David ByN
Cosmos: una famosa serie, que causó furor en su momento, que
impulsó a mucha gente a soñar con el Universo. Ahora me doy cuenta que fue
mucho más que eso.
Al menos en España, Cosmos fue mostrado en televisión a
comienzos de los años 80. Si no me engaña la memoria, en 1982. En buena medida,
fue una revolución, por sus contenidos, por la manera de presentar la
información, incluyendo sus novedosos
gráficos, o su excepcional banda sonora. Una forma inédita de hacer divulgación.
Impactante, pero rigurosa. Y por un hombre apasionado, el astrónomo planetario
Carl Sagan. Entonces yo estaba en el colegio, y realmente me causó un gran
efecto. Fue una de las causas que me empujaron hacia la Astronomía como profesión.
Al igual que yo, muchos jóvenes se sintieron inspirados por esta serie. Y por
este hombre.
Años después la serie fue actualizada. Los contenidos
incluyeron los descubrimientos realizados en ese lapso de tiempo. Yo ya estaba en la
universidad. En ese intervalo la revolución de los ordenadores personales
habían cambiado muchas cosas, y los gráficos de la serie quedaban, en buena
medida, obsoletos. Las imágenes eran, hasta cierto punto, primitivas. Aun así,
el encanto se mantenía.
Durante este fin de semana he visto nuevamente la serie. La primera vez fue un
fragmento, luego fue casi un capítulo completo. Como astrónomo consagrado, alguna de las imágenes o de las
afirmaciones me causaron cierta sonrisa, ya que la instrumentación actual (en sensibilidad y resolución espacial) poco tiene que ver con lo disponible entonces. Sin embargo, estaba equivocado. El
contenido más importante no era el astronómico, no. Sagan se convierte en
verdadero maestro en muchos ámbitos, y no solo en los científicos.

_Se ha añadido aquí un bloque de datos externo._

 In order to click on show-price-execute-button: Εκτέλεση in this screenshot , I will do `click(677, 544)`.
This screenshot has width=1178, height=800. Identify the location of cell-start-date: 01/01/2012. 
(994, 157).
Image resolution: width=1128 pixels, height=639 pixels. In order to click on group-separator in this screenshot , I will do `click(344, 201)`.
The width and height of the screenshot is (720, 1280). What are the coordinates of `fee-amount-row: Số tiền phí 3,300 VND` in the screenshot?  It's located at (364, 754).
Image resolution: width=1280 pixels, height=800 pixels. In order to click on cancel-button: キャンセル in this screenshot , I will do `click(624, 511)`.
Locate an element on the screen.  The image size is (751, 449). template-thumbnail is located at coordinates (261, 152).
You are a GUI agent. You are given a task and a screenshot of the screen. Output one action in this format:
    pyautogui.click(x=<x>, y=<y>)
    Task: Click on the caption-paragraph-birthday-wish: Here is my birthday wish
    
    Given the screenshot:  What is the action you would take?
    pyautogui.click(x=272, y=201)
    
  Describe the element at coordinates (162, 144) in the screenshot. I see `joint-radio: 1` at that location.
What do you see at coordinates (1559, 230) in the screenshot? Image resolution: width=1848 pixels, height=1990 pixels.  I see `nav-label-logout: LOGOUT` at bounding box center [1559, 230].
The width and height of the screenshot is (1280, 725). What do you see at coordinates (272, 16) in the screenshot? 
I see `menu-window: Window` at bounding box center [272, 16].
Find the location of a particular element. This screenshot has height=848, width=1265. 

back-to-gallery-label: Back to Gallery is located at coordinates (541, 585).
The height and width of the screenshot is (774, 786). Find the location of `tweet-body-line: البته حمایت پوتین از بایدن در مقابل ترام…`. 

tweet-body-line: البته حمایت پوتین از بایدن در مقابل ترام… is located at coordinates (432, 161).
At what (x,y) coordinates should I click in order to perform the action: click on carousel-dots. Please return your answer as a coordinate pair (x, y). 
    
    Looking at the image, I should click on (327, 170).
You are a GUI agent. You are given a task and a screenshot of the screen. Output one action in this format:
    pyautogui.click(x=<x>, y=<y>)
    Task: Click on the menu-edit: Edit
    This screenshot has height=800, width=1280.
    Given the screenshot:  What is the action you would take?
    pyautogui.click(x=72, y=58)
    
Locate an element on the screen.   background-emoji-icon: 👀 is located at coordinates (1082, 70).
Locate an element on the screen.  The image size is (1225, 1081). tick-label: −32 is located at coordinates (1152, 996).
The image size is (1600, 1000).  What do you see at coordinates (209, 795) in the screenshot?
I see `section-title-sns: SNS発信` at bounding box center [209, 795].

Cosmos no es solo una serie de Astronomía, o de Ciencia en
general. Cosmos nos habla de los seres humanos, de la Historia, de la Cultura, del amor a
nuestro planeta. De la gran aventura que es estar vivos, de estar aquí.
Recomendable no solo para las nuevas generaciones de astrónomos, de
científicos. Casi diría que indispensable para la formación de adultos
responsables, de ciudadanos.
“Come with me” –ven conmigo-, termina diciendo Sagan en la
introducción. Sí, el viaje merece la pena.